Proms 45/46, Mullova/Barley/BBCSO/Volkov/Joseph, Royal Albert Hall (5/5, 4/5)

The hall was packed for the coming-together of Bernard Haitink and Emanuel Ax, two of the most seasoned maestri in the business, to deliver Brahms. But before ‘Piano Concerto No 1’, the great Dutch conductor and the Chamber Orchestra of Europe gave us Brahms’s ‘Symphony No 3’, prefaced by an illuminating programme-interview.

In it Haitink likened the old way of doing Brahms to taking a dog for a walk, and letting it stop at every tree: he preferred Brahms with precision and lightness. And that was exactly what he produced. The opening movement had a very strong through-line, with no exaggeration of the drama; the third-movement intermezzo was shot through with a regretful sweetness which the echo of peasant wind-music intensified; nobility was the keynote throughout.
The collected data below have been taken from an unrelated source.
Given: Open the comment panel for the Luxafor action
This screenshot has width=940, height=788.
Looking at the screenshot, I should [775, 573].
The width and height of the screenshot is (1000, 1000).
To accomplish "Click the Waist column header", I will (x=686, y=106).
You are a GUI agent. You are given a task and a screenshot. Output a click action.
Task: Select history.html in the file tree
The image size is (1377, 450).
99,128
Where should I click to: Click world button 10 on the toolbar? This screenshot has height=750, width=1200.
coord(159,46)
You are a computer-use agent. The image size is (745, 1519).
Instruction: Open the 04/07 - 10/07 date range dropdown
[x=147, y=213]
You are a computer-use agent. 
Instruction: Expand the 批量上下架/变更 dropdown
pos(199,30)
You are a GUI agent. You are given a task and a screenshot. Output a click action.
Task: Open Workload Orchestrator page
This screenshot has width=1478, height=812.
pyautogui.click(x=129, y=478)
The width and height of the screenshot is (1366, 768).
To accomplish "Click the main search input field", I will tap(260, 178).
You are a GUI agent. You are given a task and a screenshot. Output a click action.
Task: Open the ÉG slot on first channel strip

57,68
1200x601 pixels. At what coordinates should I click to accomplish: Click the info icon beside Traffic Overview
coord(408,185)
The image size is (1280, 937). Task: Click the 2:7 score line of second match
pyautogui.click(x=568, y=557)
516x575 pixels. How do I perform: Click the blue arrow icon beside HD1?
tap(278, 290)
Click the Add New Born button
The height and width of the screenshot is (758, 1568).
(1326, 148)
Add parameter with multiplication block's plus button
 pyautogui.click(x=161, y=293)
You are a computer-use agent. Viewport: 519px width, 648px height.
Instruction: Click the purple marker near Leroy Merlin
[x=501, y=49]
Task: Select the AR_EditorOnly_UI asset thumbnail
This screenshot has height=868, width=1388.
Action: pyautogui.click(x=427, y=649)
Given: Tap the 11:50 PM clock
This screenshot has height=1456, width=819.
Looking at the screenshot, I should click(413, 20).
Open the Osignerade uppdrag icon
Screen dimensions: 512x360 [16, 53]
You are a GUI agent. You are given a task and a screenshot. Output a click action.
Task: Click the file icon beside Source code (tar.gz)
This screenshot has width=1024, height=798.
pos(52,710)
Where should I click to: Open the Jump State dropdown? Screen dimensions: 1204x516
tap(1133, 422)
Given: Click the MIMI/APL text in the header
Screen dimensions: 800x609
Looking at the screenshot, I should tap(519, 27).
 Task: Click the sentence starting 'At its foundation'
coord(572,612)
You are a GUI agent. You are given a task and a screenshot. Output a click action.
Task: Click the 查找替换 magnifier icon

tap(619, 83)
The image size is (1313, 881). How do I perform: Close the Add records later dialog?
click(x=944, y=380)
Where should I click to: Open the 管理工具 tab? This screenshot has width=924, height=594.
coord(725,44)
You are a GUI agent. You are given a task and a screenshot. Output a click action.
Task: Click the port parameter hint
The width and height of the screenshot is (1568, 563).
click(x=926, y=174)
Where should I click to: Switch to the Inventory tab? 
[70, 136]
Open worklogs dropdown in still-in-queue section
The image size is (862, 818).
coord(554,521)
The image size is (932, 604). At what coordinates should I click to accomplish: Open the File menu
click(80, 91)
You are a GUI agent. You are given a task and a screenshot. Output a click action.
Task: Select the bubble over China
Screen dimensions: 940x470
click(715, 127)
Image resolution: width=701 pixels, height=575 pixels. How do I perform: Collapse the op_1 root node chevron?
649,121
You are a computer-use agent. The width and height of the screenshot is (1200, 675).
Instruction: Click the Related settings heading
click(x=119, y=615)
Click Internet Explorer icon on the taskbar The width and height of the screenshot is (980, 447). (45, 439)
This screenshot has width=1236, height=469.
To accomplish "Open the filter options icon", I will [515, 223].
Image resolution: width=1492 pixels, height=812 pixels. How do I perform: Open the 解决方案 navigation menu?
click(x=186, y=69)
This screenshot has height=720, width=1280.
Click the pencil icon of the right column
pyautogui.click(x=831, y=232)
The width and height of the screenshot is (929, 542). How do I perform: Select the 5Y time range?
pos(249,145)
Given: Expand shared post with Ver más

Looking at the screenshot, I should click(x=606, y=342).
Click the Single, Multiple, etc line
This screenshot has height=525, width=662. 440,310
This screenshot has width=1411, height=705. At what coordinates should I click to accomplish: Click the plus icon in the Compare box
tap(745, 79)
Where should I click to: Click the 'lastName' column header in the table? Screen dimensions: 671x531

Born in Poland but long resident in New York, Emanuel Ax is one of the last representatives of the great Central European piano tradition: appropriately he first came to international notice by winning the Arthur Rubinstein Comnpetition in Tel Aviv. The softly-caressing chords of his entry here had a pearlised quality, and projected marvellously round the cavernous space, but when he came to turn on the power it was with massive force. At those points where the drama lay between piano and woodwinds, he and Haitink conspired to create a circumambient stillness; this was a performance of both generosity and authority, and the ecstatic response showed how loved these two musicians are. Ax’s encore – one of Schumann’s ‘Phantasiestucke’ – had the delicate perfection of a spring flower.

An hour later we got a very different kind of Brahms, as Angela Hewitt played two of his Opus 117 Intermezzos. Where Ax’s sound was warm and intimately responsive, Hewitt’s was objective and emotionally restrained: coming from her background of Bach, she brought an analytical coolness which, though musically intelligent, allowed no hint of that submerged passion which should always be the motor for Brahms.

But what she did with Schumann’s rarely-performed ‘Introduction and Concert Allegro in D minor Op 134’ was impressive. Composed in Schumann’s last year of creativity, and dedicated to the young Brahms who had just irrupted into his life, this work is full of references to earlier ones but, with bright backing from the BBC Scottish Symphony Orchestra under Andrew Manze, Hewitt proved that it should be taken seriously.